A ONU alertou hoje que poderão ocorrer seis milhões de novas infeções por VIH e quatro milhões de mortes adicionais relacionadas com a doença até 2030 se os cortes nos fundos dos Estados Unidos persistirem.
Num relatório publicado em Joanesburgo, África do Sul, o Programa Conjunto das Nações Unidas sobre HIV/Sida (ONUSIDA) afirmou que as suas projeções apontam para esse cenário no caso de uma "interrupção permanente" do Plano de Emergência do Presidente dos Estados Unidos para o Alívio da Sida (PEPFAR), que previa cerca de 4,3 mil milhões de dólares (3,67 mil milhões de euros) de "apoio bilateral" para este ano.
Os programas contra o VIH (vírus causador da sida) em todo o mundo, sublinhou, enfrentam "reduções drásticas e repentinas no financiamento da resposta global ao VIH anunciadas pelo Governo dos Estados Unidos no início de 2025".
"Estes serviços foram interrompidos da noite para o dia quando o Governo dos Estados Unidos mudou as suas estratégias de assistência externa”, indica-se no relatório, intitulado “Sida, crise e o poder de transformar”.
De acordo com o documento da ONUSIDA, a onda de cortes de fundos desestabilizou as cadeias de abastecimento, provocou o encerramento de centros de saúde, deixou milhares de clínicas sem pessoal, atrasou programas de prevenção, interrompeu a deteção precoce do VIH e obrigou várias organizações comunitárias a reduzir ou cessar as suas atividades.
Por exemplo, só em Moçambique, mais de 30.000 profissionais de saúde foram afetados, enquanto na Nigéria o início da profilaxia pré-exposição (PrEP, tratamento contra o VIH) caiu de 40.000 para 6.000 pessoas por mês.

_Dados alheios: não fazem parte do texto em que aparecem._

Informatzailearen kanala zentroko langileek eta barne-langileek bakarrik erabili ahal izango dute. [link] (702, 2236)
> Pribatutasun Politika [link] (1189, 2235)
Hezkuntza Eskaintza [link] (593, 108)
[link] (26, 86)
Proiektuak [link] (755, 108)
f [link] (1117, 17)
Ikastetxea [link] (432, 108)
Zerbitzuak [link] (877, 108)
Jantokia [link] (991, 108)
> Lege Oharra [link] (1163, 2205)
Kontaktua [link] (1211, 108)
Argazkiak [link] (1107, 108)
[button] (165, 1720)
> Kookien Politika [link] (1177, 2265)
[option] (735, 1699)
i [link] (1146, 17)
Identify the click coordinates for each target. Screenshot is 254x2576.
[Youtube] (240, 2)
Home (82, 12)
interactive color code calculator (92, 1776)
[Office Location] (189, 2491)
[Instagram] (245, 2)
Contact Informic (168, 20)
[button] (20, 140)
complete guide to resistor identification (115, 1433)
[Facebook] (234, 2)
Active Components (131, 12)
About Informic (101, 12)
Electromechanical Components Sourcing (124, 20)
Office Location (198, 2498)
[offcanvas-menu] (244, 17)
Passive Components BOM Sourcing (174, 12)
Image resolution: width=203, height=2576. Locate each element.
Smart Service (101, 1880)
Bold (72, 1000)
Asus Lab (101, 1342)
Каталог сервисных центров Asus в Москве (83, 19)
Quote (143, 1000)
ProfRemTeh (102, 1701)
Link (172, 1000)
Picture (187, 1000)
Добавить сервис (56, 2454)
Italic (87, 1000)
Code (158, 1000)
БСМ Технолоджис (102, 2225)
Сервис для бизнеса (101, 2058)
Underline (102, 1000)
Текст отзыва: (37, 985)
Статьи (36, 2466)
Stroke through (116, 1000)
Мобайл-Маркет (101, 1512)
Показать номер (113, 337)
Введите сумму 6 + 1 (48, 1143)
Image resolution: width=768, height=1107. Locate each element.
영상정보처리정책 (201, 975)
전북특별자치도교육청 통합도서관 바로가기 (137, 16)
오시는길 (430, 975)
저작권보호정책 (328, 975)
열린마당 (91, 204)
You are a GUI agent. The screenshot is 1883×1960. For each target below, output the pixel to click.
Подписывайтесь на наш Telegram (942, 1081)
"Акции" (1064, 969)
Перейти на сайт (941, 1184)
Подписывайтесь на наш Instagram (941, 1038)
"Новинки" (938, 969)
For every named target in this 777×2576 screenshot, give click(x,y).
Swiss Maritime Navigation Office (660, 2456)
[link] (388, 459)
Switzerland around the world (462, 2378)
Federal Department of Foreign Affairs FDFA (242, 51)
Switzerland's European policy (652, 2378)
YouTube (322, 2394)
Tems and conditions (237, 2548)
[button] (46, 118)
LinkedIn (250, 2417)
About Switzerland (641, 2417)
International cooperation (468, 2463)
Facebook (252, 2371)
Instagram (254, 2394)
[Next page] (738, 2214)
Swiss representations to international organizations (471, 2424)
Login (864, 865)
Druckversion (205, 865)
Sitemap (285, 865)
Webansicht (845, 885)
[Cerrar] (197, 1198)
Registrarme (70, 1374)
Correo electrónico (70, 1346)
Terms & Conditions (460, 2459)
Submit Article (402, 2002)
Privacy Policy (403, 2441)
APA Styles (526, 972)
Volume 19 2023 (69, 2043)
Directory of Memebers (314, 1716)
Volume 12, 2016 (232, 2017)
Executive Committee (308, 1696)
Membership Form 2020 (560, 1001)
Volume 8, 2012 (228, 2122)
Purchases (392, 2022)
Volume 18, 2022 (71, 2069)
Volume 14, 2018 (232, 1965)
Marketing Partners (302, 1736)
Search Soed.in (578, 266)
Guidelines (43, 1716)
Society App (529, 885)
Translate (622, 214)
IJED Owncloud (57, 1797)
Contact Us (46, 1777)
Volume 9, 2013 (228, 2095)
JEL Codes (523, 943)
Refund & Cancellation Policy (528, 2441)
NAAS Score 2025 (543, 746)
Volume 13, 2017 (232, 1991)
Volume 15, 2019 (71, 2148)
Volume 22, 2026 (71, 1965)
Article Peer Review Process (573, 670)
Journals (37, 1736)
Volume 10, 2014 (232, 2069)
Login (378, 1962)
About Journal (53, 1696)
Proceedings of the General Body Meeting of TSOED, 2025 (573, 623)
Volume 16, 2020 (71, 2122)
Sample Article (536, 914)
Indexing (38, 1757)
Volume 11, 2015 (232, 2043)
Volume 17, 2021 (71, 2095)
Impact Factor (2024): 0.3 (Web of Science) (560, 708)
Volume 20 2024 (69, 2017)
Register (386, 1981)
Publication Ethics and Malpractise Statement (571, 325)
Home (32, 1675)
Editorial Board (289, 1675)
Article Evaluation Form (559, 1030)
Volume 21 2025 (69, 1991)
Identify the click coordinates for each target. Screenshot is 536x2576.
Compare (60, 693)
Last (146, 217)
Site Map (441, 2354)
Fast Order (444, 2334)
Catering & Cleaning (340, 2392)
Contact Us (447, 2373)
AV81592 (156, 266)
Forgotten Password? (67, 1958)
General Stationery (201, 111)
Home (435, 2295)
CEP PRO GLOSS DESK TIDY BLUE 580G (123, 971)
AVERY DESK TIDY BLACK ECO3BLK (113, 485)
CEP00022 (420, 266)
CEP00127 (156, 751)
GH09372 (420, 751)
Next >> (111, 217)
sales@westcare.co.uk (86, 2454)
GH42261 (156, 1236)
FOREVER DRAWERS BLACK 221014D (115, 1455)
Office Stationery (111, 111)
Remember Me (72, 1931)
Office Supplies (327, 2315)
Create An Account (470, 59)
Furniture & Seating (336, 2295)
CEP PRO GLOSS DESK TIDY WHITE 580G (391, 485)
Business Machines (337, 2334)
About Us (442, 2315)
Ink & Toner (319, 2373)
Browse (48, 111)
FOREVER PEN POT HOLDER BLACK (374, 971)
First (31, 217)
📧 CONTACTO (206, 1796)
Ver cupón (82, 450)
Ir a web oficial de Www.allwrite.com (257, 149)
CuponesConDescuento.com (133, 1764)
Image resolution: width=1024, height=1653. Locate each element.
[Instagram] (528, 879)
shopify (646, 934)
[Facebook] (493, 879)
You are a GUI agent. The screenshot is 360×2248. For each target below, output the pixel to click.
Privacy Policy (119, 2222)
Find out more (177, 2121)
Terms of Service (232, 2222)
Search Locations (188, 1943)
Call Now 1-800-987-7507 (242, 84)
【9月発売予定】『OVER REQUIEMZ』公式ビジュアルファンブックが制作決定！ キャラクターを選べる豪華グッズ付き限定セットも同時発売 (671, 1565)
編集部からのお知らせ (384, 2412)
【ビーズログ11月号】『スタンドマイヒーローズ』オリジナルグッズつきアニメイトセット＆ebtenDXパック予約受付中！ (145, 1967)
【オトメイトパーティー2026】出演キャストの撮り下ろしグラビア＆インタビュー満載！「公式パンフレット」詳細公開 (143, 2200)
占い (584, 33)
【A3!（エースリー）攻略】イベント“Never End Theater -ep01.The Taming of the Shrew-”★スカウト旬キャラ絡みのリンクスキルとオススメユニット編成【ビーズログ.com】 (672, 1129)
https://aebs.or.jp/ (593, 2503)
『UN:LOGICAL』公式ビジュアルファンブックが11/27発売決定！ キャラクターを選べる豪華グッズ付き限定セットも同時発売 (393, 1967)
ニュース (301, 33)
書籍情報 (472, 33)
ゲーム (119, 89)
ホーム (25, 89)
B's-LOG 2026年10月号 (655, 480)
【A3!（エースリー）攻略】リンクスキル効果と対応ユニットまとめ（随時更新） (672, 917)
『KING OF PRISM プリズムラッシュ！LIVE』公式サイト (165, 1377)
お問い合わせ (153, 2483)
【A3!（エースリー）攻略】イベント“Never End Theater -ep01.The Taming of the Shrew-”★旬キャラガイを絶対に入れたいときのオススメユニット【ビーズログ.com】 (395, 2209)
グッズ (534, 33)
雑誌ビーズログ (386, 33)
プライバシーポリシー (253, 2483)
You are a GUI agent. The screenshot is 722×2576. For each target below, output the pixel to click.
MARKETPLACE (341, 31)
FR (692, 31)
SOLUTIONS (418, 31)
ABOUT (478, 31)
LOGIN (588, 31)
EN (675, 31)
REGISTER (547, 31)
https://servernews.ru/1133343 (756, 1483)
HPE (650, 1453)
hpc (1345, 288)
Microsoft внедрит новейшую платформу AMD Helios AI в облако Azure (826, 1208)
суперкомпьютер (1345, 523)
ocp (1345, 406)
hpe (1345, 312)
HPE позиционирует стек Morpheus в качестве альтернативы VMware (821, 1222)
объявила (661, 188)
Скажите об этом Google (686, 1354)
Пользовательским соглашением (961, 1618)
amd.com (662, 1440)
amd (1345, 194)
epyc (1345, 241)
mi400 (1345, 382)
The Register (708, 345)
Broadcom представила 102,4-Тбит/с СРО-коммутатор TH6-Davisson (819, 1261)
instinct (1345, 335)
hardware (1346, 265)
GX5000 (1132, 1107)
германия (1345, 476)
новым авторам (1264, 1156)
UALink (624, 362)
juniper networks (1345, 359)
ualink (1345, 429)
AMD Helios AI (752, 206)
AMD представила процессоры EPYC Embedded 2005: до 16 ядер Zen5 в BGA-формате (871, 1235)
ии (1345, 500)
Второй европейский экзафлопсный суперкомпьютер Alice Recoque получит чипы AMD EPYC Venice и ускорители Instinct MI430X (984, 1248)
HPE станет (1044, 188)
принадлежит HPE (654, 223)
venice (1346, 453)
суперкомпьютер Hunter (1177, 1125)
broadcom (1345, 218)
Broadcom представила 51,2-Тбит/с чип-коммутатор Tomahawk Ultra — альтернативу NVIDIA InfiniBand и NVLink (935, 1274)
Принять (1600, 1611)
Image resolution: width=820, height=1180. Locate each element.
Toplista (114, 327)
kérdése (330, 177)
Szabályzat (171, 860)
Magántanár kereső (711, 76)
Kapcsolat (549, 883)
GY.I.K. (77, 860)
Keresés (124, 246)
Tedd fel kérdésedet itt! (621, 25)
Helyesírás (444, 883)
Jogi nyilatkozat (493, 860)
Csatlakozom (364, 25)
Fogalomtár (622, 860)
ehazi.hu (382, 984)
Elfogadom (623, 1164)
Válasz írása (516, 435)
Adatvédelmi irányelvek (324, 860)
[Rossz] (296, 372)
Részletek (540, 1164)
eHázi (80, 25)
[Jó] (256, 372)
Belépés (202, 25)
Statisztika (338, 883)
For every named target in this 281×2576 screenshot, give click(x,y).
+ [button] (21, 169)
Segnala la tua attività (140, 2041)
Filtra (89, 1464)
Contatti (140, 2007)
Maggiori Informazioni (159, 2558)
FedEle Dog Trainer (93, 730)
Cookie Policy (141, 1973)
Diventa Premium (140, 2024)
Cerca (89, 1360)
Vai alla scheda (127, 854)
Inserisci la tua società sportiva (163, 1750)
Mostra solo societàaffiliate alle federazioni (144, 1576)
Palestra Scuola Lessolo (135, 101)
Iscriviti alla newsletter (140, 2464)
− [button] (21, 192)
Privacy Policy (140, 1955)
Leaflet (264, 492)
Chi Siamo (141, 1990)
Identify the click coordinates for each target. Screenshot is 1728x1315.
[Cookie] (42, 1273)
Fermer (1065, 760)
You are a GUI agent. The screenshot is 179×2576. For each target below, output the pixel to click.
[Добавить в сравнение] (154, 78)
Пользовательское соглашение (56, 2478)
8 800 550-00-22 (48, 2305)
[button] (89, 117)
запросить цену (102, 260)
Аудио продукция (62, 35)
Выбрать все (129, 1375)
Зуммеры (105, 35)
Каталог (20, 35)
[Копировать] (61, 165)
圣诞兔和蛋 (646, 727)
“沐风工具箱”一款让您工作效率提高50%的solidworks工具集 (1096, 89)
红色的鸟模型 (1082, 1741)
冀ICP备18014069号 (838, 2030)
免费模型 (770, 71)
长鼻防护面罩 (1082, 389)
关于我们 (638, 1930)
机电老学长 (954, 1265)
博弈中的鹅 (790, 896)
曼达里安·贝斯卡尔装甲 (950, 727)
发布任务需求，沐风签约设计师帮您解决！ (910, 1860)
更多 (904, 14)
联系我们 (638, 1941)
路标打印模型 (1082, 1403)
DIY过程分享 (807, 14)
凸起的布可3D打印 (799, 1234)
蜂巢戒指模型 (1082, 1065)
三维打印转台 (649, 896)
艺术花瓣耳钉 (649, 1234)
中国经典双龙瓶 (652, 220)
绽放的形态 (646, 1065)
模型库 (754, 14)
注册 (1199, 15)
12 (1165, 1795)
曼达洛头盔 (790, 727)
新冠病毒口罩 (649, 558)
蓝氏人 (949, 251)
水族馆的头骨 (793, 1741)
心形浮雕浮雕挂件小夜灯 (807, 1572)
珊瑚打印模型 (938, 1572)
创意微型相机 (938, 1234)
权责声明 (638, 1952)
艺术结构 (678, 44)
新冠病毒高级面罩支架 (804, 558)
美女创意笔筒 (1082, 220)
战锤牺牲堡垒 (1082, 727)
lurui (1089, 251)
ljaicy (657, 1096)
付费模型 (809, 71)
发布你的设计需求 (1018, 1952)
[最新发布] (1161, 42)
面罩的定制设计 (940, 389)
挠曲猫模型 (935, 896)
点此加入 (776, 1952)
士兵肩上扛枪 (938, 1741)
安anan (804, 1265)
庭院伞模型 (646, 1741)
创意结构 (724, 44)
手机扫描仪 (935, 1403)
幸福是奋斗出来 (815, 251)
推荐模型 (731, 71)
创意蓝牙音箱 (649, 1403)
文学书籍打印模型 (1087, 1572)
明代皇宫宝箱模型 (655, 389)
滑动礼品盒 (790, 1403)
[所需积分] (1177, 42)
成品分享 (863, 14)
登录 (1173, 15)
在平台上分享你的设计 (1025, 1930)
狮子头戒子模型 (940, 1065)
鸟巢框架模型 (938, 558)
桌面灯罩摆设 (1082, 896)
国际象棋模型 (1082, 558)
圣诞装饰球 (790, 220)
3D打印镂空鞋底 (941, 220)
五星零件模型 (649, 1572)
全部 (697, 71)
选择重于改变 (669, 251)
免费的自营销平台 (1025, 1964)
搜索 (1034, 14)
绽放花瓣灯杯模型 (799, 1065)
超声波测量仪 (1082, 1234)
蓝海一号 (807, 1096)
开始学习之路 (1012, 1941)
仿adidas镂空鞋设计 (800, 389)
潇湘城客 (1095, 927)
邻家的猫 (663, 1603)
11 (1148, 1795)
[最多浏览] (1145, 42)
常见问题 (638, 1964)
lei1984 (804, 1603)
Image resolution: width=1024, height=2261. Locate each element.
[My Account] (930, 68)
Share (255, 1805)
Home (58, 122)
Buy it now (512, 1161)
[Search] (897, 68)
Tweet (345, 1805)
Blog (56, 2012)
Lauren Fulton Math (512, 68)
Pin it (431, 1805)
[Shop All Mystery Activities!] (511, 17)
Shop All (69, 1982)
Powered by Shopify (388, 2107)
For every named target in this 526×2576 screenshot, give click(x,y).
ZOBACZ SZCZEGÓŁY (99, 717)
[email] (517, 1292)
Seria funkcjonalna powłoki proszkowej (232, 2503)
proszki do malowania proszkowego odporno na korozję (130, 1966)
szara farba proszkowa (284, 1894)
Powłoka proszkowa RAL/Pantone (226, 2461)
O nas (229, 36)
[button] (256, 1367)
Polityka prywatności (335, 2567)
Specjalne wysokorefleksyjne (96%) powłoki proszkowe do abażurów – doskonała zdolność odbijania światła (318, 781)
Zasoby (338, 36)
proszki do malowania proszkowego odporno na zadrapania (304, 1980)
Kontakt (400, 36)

"Existe o receio de que outros grandes países doadores possam retirar-se da solidariedade que têm mantido com os países mais pobres. Se isso acontecer e os cortes e congelamentos atuais continuarem, décadas de avanços na resposta ao VIH podem ser revertidas e o objetivo de acabar com a sida como ameaça à saúde pública (até 2030) ficaria em risco", alertou a ONUSIDA.
De acordo com a ONU, 1,3 milhões de pessoas foram infetadas pelo VIH em 2024, 40% menos do que em 2010, das quais metade se encontrava na África subsaariana, onde no ano passado as infeções caíram 56%.
Em 2024, 630.000 pessoas — 61% delas na África subsaariana — morreram por causas relacionadas com a sida, 54% menos do que em 2010, graças à disponibilização de exames e tratamentos gratuitos.
"Cinco países (Lesoto, Maláui, Nepal, Ruanda e Zimbabué) estavam a caminho de alcançar uma redução de 90% nas novas infeções até 2030 em comparação com 2010", precisou o relatório.
No documento, a diretora executiva da ONUSIDA, Winnie Byanyima, afirmou que a assistência internacional representa 80% dos programas de prevenção em países de baixa e média renda.
O corte na ajuda dos EUA "não é apenas um défice de financiamento, é uma bomba-relógio", declarou Byanyima, lembrando que "a resposta ao VIH já salvou 26,9 milhões de vidas".
Na África subsaariana, onde vive mais de 60% de todas as pessoas com VIH, o fornecimento de terapia antirretroviral, entre outros avanços, levou a um aumento da esperança de vida, que passou de 56,5 anos em 2010 para 62,3 anos em 2024.
Apesar de tudo, a diretora executiva da ONUSIDA salientou que "ainda há tempo para transformar esta crise numa oportunidade" e que "os países estão a intensificar o seu apoio com fundos nacionais. Agora precisamos de uma solidariedade global que esteja à altura da sua coragem e resiliência", afirmou.
A ONUSIDA estima que, se o mundo adotar novas tecnologias, eficiências e abordagens, o custo anual da resposta ao VIH poderá ser reduzido em 7 mil milhões de dólares (5,97 mil milhões de euros).
"Em tempos de crise, o mundo deve optar pela transformação em vez da retirada. Juntos, ainda podemos acabar com a SIDA como ameaça à saúde pública até 2030 se agirmos com urgência, unidade e um compromisso inabalável", concluiu Byanyima.